**Instructions to follow**.
Print all entries below exactly as they appear.

(Stored data)
____________

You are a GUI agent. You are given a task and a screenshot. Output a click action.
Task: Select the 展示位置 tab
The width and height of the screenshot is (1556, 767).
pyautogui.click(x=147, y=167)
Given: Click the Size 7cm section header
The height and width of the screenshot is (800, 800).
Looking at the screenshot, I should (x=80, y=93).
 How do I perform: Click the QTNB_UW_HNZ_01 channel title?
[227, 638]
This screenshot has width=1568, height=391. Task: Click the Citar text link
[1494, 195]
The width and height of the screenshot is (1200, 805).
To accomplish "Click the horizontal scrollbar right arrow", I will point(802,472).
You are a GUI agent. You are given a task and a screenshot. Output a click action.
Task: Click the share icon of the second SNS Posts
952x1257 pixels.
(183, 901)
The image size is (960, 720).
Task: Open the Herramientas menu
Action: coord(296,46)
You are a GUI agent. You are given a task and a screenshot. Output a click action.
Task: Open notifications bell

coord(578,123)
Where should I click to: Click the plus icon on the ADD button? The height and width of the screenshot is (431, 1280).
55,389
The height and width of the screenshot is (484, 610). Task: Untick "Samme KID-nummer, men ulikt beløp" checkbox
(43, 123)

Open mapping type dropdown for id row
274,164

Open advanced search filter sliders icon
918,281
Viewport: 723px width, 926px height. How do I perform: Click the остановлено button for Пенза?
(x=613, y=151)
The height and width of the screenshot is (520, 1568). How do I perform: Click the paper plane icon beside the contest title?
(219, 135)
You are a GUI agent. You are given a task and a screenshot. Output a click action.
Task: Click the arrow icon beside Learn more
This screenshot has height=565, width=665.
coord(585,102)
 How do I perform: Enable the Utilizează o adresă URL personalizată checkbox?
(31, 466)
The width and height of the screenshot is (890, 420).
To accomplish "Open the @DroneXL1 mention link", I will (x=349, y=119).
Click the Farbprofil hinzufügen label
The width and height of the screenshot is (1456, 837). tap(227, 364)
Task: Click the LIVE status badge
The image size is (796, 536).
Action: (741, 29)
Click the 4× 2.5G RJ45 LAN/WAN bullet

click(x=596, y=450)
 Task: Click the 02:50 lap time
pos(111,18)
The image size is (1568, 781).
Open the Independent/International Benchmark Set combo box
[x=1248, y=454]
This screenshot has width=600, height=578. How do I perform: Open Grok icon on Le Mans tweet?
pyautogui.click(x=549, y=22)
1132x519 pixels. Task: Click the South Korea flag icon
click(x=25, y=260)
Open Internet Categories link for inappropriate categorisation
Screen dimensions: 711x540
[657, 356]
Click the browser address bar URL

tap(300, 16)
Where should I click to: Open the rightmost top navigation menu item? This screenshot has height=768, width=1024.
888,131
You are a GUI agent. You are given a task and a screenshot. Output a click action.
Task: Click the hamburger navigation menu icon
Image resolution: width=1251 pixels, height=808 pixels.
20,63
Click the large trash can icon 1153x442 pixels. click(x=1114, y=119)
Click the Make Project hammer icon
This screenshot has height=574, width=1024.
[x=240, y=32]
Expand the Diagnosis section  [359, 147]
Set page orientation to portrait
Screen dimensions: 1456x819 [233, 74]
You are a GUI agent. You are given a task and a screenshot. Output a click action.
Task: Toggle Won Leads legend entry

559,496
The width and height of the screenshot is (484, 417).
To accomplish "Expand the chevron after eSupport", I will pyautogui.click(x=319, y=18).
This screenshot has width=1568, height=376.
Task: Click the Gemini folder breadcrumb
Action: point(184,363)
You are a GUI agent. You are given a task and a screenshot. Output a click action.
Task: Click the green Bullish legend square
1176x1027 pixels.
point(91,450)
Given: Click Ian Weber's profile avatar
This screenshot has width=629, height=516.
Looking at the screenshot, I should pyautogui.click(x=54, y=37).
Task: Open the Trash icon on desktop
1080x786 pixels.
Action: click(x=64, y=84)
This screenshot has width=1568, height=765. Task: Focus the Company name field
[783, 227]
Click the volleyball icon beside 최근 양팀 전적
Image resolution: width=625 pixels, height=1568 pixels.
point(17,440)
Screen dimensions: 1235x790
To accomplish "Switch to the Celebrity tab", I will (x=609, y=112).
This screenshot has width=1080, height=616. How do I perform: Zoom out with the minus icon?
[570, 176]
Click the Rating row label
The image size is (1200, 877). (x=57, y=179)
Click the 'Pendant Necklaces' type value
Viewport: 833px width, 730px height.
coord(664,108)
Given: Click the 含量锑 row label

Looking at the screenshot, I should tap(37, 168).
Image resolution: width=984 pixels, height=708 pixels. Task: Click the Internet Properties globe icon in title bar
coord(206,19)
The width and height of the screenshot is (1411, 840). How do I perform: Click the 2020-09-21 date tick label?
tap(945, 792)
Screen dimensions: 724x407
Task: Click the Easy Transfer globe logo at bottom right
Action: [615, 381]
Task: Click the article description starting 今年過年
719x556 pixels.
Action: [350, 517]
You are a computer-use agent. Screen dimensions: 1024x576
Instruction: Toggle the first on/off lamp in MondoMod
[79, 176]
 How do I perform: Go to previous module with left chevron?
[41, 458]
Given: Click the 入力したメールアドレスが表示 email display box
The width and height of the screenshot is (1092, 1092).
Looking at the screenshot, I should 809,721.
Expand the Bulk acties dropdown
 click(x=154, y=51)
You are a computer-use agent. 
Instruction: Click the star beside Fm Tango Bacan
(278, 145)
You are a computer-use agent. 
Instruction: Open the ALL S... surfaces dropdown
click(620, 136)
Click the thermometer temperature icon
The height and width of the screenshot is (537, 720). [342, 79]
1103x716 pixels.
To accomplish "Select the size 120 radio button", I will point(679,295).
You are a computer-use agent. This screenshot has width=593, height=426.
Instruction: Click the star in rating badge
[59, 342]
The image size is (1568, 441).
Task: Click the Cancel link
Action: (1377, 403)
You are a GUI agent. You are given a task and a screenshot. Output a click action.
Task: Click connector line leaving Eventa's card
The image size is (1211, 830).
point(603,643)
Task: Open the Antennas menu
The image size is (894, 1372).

____________

**Finished task**.
You are a GUI agent. You are given a task and a screenshot. Output a click action.
Task: Select the 展示位置 tab
The width and height of the screenshot is (1556, 767).
pyautogui.click(x=147, y=167)
Given: Click the Size 7cm section header
The height and width of the screenshot is (800, 800).
Looking at the screenshot, I should (x=80, y=93).
 How do I perform: Click the QTNB_UW_HNZ_01 channel title?
[227, 638]
This screenshot has width=1568, height=391. Task: Click the Citar text link
[1494, 195]
The width and height of the screenshot is (1200, 805).
To accomplish "Click the horizontal scrollbar right arrow", I will point(802,472).
You are a GUI agent. You are given a task and a screenshot. Output a click action.
Task: Click the share icon of the second SNS Posts
952x1257 pixels.
(183, 901)
The image size is (960, 720).
Task: Open the Herramientas menu
Action: coord(296,46)
You are a GUI agent. You are given a task and a screenshot. Output a click action.
Task: Open notifications bell

coord(578,123)
Where should I click to: Click the plus icon on the ADD button? The height and width of the screenshot is (431, 1280).
55,389
The height and width of the screenshot is (484, 610). Task: Untick "Samme KID-nummer, men ulikt beløp" checkbox
(43, 123)

Open mapping type dropdown for id row
274,164

Open advanced search filter sliders icon
918,281
Viewport: 723px width, 926px height. How do I perform: Click the остановлено button for Пенза?
(x=613, y=151)
The height and width of the screenshot is (520, 1568). How do I perform: Click the paper plane icon beside the contest title?
(219, 135)
You are a GUI agent. You are given a task and a screenshot. Output a click action.
Task: Click the arrow icon beside Learn more
This screenshot has height=565, width=665.
coord(585,102)
 How do I perform: Enable the Utilizează o adresă URL personalizată checkbox?
(31, 466)
The width and height of the screenshot is (890, 420).
To accomplish "Open the @DroneXL1 mention link", I will (x=349, y=119).
Click the Farbprofil hinzufügen label
The width and height of the screenshot is (1456, 837). tap(227, 364)
Task: Click the LIVE status badge
The image size is (796, 536).
Action: (741, 29)
Click the 4× 2.5G RJ45 LAN/WAN bullet

click(x=596, y=450)
 Task: Click the 02:50 lap time
pos(111,18)
The image size is (1568, 781).
Open the Independent/International Benchmark Set combo box
[x=1248, y=454]
This screenshot has width=600, height=578. How do I perform: Open Grok icon on Le Mans tweet?
pyautogui.click(x=549, y=22)
1132x519 pixels. Task: Click the South Korea flag icon
click(x=25, y=260)
Open Internet Categories link for inappropriate categorisation
Screen dimensions: 711x540
[657, 356]
Click the browser address bar URL

tap(300, 16)
Where should I click to: Open the rightmost top navigation menu item? This screenshot has height=768, width=1024.
888,131
You are a GUI agent. You are given a task and a screenshot. Output a click action.
Task: Click the hamburger navigation menu icon
Image resolution: width=1251 pixels, height=808 pixels.
20,63
Click the large trash can icon 1153x442 pixels. click(x=1114, y=119)
Click the Make Project hammer icon
This screenshot has height=574, width=1024.
[x=240, y=32]
Expand the Diagnosis section  [359, 147]
Set page orientation to portrait
Screen dimensions: 1456x819 [233, 74]
You are a GUI agent. You are given a task and a screenshot. Output a click action.
Task: Toggle Won Leads legend entry

559,496
The width and height of the screenshot is (484, 417).
To accomplish "Expand the chevron after eSupport", I will pyautogui.click(x=319, y=18).
This screenshot has width=1568, height=376.
Task: Click the Gemini folder breadcrumb
Action: point(184,363)
You are a GUI agent. You are given a task and a screenshot. Output a click action.
Task: Click the green Bullish legend square
1176x1027 pixels.
point(91,450)
Given: Click Ian Weber's profile avatar
This screenshot has width=629, height=516.
Looking at the screenshot, I should pyautogui.click(x=54, y=37).
Task: Open the Trash icon on desktop
1080x786 pixels.
Action: click(x=64, y=84)
This screenshot has width=1568, height=765. Task: Focus the Company name field
[783, 227]
Click the volleyball icon beside 최근 양팀 전적
Image resolution: width=625 pixels, height=1568 pixels.
point(17,440)
Screen dimensions: 1235x790
To accomplish "Switch to the Celebrity tab", I will (x=609, y=112).
This screenshot has width=1080, height=616. How do I perform: Zoom out with the minus icon?
[570, 176]
Click the Rating row label
The image size is (1200, 877). (x=57, y=179)
Click the 'Pendant Necklaces' type value
Viewport: 833px width, 730px height.
coord(664,108)
Given: Click the 含量锑 row label

Looking at the screenshot, I should tap(37, 168).
Image resolution: width=984 pixels, height=708 pixels. Task: Click the Internet Properties globe icon in title bar
coord(206,19)
The width and height of the screenshot is (1411, 840). How do I perform: Click the 2020-09-21 date tick label?
tap(945, 792)
Screen dimensions: 724x407
Task: Click the Easy Transfer globe logo at bottom right
Action: [615, 381]
Task: Click the article description starting 今年過年
719x556 pixels.
Action: [350, 517]
You are a computer-use agent. Screen dimensions: 1024x576
Instruction: Toggle the first on/off lamp in MondoMod
[79, 176]
 How do I perform: Go to previous module with left chevron?
[41, 458]
Given: Click the 入力したメールアドレスが表示 email display box
The width and height of the screenshot is (1092, 1092).
Looking at the screenshot, I should 809,721.
Expand the Bulk acties dropdown
 click(x=154, y=51)
You are a computer-use agent. 
Instruction: Click the star beside Fm Tango Bacan
(278, 145)
You are a computer-use agent. 
Instruction: Open the ALL S... surfaces dropdown
click(620, 136)
Click the thermometer temperature icon
The height and width of the screenshot is (537, 720). [342, 79]
1103x716 pixels.
To accomplish "Select the size 120 radio button", I will point(679,295).
You are a computer-use agent. This screenshot has width=593, height=426.
Instruction: Click the star in rating badge
[59, 342]
The image size is (1568, 441).
Task: Click the Cancel link
Action: (1377, 403)
You are a GUI agent. You are given a task and a screenshot. Output a click action.
Task: Click connector line leaving Eventa's card
The image size is (1211, 830).
point(603,643)
Task: Open the Antennas menu
The image size is (894, 1372).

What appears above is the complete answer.